**Task prompt**: Using the records below, output the stretch that opens with the line containing "Instruction: Click the blue info circle icon" and closes with the line containing "Activate the element", exactly and including both lines, with nothing more.

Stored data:
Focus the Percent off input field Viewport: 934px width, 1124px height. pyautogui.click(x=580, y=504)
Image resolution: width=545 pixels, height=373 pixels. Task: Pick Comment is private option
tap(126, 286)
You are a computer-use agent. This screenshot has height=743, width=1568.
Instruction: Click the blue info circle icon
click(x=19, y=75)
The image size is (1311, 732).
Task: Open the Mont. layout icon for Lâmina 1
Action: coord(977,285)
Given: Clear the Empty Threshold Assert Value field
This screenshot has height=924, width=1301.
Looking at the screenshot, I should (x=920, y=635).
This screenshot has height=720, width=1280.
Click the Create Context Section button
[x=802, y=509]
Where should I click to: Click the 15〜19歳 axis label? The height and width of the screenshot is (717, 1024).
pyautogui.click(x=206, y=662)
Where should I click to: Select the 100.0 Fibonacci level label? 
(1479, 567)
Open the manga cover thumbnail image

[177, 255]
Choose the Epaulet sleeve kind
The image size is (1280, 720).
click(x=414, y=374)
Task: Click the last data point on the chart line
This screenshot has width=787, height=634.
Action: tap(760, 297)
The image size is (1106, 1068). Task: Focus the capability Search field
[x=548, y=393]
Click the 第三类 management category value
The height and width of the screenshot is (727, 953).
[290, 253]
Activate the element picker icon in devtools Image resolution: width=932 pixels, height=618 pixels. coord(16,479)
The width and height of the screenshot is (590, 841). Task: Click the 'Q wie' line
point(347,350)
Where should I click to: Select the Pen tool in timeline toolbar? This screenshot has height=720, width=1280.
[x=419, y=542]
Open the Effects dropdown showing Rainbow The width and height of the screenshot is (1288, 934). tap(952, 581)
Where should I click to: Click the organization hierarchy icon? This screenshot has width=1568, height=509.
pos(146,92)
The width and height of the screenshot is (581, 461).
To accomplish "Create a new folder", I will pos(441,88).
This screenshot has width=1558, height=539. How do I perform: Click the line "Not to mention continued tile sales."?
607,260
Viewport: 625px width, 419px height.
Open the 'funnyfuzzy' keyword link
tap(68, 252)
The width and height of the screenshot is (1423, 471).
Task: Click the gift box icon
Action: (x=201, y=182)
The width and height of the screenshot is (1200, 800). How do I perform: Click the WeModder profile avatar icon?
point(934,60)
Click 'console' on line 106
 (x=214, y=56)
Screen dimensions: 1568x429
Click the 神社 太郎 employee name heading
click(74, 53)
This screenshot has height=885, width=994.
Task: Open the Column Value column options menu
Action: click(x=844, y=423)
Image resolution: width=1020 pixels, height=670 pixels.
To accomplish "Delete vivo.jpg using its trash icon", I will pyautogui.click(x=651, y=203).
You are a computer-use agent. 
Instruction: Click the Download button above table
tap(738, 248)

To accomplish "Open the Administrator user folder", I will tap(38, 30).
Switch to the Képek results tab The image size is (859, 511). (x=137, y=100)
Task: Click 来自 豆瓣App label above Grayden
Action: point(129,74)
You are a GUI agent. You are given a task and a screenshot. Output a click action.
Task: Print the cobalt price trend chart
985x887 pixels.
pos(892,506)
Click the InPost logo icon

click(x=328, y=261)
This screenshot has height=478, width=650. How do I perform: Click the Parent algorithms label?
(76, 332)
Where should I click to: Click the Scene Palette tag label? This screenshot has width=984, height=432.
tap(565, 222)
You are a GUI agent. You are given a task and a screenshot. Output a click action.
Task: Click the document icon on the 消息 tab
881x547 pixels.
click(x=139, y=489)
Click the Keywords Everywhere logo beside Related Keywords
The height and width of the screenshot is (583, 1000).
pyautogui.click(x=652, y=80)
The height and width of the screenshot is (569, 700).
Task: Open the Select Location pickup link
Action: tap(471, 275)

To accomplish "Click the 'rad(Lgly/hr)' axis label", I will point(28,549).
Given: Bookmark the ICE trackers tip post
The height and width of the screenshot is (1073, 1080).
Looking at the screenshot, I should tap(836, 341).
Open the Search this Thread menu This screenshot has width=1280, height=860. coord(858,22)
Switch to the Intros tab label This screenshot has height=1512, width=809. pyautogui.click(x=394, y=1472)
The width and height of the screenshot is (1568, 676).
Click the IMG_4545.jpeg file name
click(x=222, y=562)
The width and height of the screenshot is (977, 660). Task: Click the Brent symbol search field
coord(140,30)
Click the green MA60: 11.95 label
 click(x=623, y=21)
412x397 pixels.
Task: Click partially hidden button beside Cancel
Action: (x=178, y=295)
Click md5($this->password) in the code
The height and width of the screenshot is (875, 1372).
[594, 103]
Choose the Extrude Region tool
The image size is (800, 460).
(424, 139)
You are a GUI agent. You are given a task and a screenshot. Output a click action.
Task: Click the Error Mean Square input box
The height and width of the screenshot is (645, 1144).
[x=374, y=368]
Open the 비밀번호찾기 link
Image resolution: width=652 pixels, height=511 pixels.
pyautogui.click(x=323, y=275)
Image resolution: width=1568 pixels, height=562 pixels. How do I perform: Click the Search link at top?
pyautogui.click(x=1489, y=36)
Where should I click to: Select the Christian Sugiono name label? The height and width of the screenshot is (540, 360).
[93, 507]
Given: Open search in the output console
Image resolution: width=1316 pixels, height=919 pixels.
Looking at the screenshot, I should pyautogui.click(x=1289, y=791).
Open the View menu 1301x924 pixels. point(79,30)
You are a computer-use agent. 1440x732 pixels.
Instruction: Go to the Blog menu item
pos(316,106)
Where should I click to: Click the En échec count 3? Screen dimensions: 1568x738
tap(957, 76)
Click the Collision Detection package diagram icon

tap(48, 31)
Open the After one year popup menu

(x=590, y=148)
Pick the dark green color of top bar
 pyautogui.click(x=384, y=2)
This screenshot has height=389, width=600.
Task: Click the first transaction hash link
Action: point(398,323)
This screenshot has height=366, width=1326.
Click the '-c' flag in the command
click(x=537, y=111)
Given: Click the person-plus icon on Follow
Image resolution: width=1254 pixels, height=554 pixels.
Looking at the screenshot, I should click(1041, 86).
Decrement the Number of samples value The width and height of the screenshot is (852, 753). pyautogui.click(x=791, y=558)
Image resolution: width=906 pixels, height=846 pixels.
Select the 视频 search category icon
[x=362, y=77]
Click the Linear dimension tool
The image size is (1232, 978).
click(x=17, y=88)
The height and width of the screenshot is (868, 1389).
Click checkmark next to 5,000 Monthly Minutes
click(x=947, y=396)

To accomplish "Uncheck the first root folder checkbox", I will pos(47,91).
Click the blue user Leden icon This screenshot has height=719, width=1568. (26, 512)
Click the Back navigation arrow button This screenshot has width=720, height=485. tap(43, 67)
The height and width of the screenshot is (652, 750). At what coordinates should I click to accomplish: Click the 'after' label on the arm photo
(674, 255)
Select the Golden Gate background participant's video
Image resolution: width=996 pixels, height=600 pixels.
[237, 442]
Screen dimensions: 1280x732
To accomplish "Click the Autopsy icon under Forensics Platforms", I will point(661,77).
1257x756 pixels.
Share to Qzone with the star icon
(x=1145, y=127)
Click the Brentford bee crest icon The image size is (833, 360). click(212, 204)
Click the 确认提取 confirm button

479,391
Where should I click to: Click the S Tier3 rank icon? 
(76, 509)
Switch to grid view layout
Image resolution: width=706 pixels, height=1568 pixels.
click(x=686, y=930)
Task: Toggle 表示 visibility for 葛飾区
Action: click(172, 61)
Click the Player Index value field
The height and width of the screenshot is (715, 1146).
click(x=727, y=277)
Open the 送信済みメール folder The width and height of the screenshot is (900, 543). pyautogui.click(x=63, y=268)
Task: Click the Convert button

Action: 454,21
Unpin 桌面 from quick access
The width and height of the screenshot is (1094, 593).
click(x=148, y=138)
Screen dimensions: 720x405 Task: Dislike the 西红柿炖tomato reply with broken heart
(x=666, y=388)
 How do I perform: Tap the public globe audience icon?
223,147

**Answer for the task**:
Instruction: Click the blue info circle icon
click(x=19, y=75)
The image size is (1311, 732).
Task: Open the Mont. layout icon for Lâmina 1
Action: coord(977,285)
Given: Clear the Empty Threshold Assert Value field
This screenshot has height=924, width=1301.
Looking at the screenshot, I should (x=920, y=635).
This screenshot has height=720, width=1280.
Click the Create Context Section button
[x=802, y=509]
Where should I click to: Click the 15〜19歳 axis label? The height and width of the screenshot is (717, 1024).
pyautogui.click(x=206, y=662)
Where should I click to: Select the 100.0 Fibonacci level label? 
(1479, 567)
Open the manga cover thumbnail image

[177, 255]
Choose the Epaulet sleeve kind
The image size is (1280, 720).
click(x=414, y=374)
Task: Click the last data point on the chart line
This screenshot has width=787, height=634.
Action: tap(760, 297)
The image size is (1106, 1068). Task: Focus the capability Search field
[x=548, y=393]
Click the 第三类 management category value
The height and width of the screenshot is (727, 953).
[290, 253]
Activate the element picker icon in devtools Image resolution: width=932 pixels, height=618 pixels. coord(16,479)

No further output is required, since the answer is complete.